Because when you’re where something happens, the people will come. Like America for the last three centuries, the people will come.  And if you try to stop them, you won’t be great for long.

Maybe Beck is on to something. Maybe they can build a conservative Hollywood and make it great. When that happens though, they shouldn’t be surprised when people from other places start knocking at the door to be a part of it.

And then they’ll have a choice of their own. Let them in. Or let the world pass them by. And be great no more.

The institutions of industry in America whose narrow focus on production, innovation and industrial progress allows for a broad interpretation of the definition of an in group:

Those that can are welcome.

Those that can’t, aren’t.

Nothing else matters.

Is there anything more American than that?


3 replies »

  1. Insightful, as always, Sean.

    In the last paragraph, you might want to take out the word “whose”. Or else bullet point the first three sentences after that sentence ends with the colon [“:”], since I think that is what you refer to by “whose”?

    Or just leave it the way it is.

    Either way, your observations are, as always, compelling.

    Thank you.

    On Mon, Mar 5, 2018 at 11:03 AM, Chartwell West wrote:

    > Sean Patrick Hughes posted: “A century ago, people started making movies > as far away from New Jersey as possible in order to keep Thomas Edison’s > Motion Picture Patents Company from enforcing the patents they had on all > motion pictures.

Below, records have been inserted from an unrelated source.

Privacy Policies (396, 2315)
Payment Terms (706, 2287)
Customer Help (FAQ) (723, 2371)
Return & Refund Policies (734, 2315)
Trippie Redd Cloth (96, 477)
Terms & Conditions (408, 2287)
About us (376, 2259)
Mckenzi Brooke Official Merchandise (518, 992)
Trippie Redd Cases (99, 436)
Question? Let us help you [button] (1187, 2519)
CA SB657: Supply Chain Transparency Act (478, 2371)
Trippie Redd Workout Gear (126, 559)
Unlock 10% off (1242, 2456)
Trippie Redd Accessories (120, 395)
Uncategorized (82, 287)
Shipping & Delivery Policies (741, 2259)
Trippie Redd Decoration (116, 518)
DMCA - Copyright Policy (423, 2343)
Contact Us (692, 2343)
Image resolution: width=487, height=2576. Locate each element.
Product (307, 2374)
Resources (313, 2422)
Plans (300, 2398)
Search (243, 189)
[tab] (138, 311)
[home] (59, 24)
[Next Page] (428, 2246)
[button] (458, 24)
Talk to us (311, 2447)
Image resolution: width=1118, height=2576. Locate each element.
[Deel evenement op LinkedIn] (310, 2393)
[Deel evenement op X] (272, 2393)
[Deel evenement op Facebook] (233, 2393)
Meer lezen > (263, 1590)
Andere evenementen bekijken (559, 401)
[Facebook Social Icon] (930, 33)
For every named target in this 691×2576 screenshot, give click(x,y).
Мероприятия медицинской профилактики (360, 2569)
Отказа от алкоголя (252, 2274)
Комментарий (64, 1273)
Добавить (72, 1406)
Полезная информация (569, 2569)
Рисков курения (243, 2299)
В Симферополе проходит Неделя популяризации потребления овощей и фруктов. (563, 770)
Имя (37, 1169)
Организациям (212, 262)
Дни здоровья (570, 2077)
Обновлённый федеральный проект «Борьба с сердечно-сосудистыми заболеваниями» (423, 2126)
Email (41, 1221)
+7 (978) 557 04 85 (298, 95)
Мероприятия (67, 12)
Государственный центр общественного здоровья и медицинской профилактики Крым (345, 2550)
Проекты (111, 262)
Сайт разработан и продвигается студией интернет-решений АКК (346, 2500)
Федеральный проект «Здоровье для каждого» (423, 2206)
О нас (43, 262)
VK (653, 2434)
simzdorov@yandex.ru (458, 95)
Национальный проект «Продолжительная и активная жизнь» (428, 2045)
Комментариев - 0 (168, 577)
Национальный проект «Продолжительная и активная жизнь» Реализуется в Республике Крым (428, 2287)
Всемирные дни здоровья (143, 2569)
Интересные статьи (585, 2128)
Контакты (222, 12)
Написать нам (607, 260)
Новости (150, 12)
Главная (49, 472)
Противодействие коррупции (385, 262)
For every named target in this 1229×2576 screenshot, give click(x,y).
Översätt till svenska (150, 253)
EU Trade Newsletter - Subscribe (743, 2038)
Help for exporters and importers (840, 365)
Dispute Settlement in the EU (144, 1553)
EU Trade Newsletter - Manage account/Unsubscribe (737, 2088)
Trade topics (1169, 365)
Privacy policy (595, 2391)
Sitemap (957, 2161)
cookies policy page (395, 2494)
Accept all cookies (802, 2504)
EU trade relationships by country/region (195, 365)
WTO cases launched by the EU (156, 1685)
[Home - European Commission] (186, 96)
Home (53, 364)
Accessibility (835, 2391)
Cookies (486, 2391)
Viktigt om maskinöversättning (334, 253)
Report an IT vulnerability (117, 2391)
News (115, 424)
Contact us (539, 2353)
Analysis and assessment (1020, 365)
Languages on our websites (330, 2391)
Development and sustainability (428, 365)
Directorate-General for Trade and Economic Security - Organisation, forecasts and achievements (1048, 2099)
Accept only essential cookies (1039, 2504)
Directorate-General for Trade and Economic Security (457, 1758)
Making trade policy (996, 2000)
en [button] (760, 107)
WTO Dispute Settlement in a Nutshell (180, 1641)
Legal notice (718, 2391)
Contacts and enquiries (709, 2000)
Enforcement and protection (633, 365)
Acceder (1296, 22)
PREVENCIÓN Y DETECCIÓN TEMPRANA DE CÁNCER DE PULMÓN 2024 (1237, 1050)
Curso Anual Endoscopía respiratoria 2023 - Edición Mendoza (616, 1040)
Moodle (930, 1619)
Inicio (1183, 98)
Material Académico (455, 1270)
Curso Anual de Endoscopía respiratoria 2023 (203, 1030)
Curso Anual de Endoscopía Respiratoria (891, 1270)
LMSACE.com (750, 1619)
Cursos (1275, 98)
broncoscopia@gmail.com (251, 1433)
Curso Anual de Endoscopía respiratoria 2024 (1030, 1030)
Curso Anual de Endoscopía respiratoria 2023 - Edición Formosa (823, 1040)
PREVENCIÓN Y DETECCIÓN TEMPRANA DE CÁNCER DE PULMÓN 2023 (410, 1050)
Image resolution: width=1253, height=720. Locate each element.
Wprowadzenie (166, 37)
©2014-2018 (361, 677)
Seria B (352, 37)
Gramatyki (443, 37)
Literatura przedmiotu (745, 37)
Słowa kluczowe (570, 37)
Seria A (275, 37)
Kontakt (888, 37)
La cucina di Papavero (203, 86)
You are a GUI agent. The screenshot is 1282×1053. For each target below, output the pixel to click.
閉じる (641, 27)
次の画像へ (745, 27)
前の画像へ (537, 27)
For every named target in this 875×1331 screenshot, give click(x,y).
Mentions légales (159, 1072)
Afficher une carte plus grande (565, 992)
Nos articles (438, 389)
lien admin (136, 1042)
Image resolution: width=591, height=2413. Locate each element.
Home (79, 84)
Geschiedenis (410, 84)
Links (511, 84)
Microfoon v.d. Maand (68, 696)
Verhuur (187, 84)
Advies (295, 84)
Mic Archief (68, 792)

In 1910 D.W. Griffin made one in the recently” >


  2. So Hollywood who is as elitist and close minded as Glenn Beck, is a beacon? Maybe I’m missing the point, but polarizing sides like Hollywood elite, or right wing political commentators like Beck are not going to bring the divide of the country closer…regardless of where they are from.


  3. To quote a meme I saw on Pinterest, “When will the people realize that the left wing and the right wing are both part of the same bird.”